### Given entries
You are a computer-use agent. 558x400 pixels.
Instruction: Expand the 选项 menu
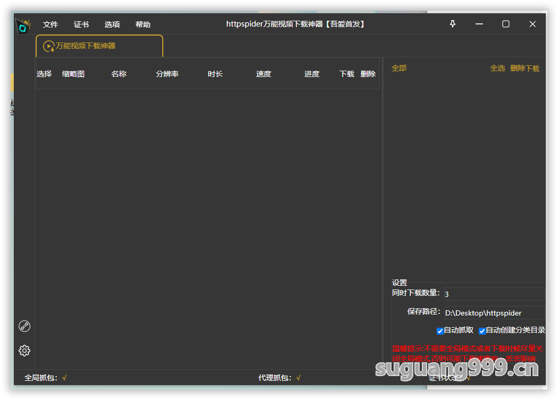112,24
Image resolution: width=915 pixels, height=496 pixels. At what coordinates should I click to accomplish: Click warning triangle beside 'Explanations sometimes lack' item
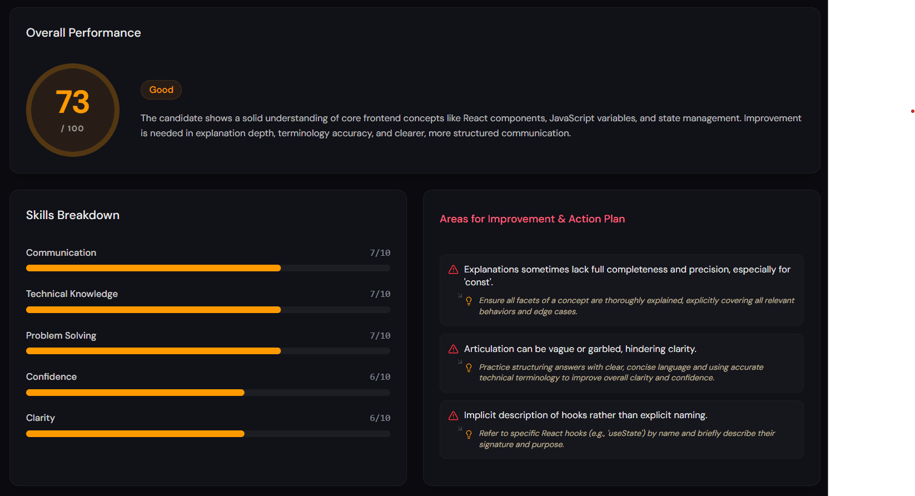[453, 270]
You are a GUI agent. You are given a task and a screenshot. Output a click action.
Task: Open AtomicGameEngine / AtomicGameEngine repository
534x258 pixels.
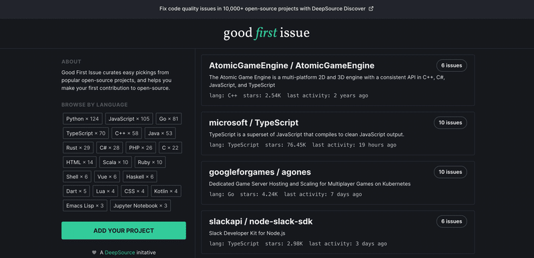click(x=292, y=65)
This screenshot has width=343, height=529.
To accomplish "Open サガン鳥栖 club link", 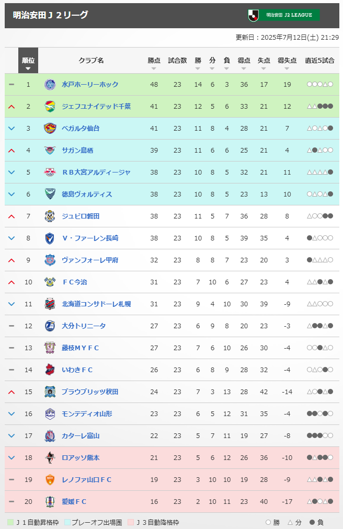I will tap(77, 150).
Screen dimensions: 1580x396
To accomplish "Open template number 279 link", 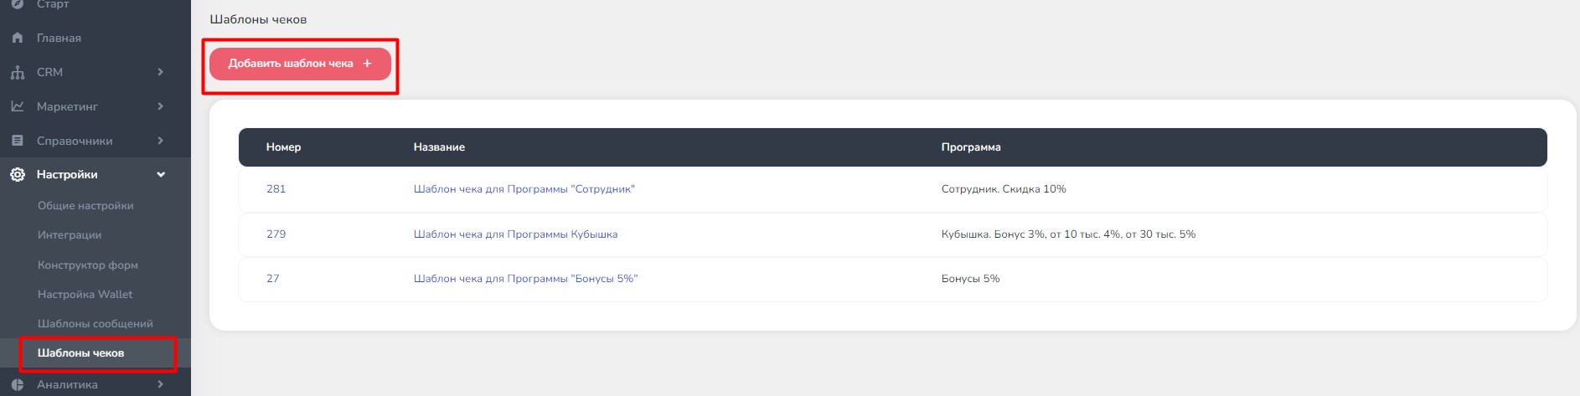I will coord(276,234).
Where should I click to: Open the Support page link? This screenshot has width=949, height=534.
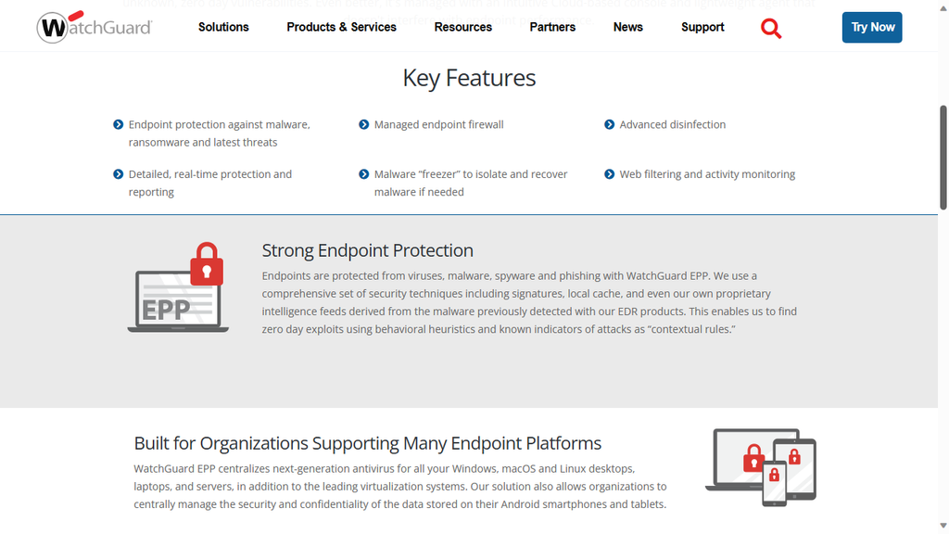coord(702,27)
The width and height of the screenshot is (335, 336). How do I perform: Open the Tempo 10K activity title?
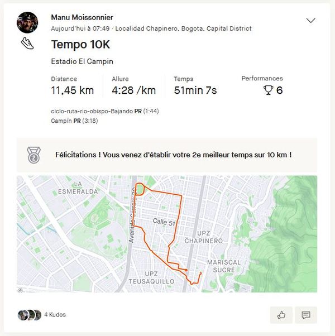(80, 44)
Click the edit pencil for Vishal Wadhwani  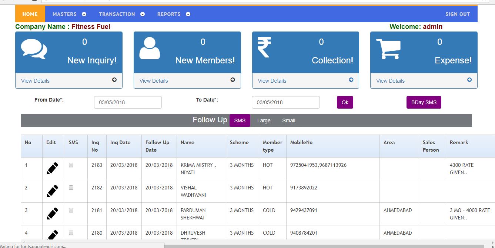click(x=52, y=191)
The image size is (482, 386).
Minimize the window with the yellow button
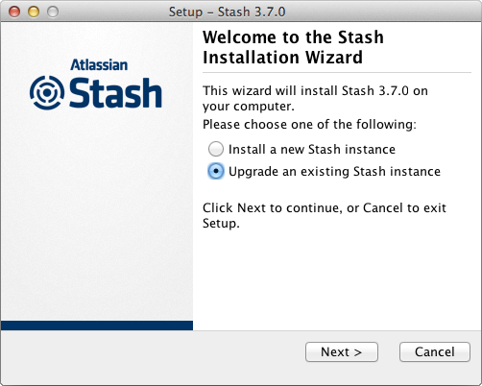point(34,12)
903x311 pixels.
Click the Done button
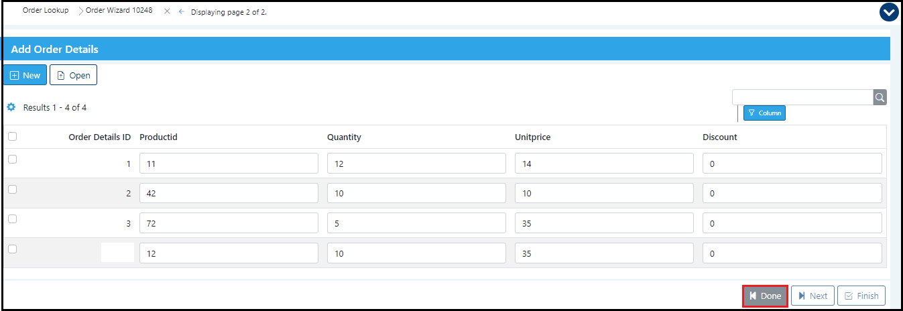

### About this exercise
Write out, exactly, the lines of the material from the very first through the line containing "You are a GUI", and leave out every picture.

### Output of the task
You are a computer-use agent. 558x400 pixels.
Instruction: Expand the 选项 menu
112,24
Image resolution: width=915 pixels, height=496 pixels. At what coordinates should I click to accomplish: Click warning triangle beside 'Explanations sometimes lack' item
[453, 270]
You are a GUI agent. You are given a task and a screenshot. Output a click action.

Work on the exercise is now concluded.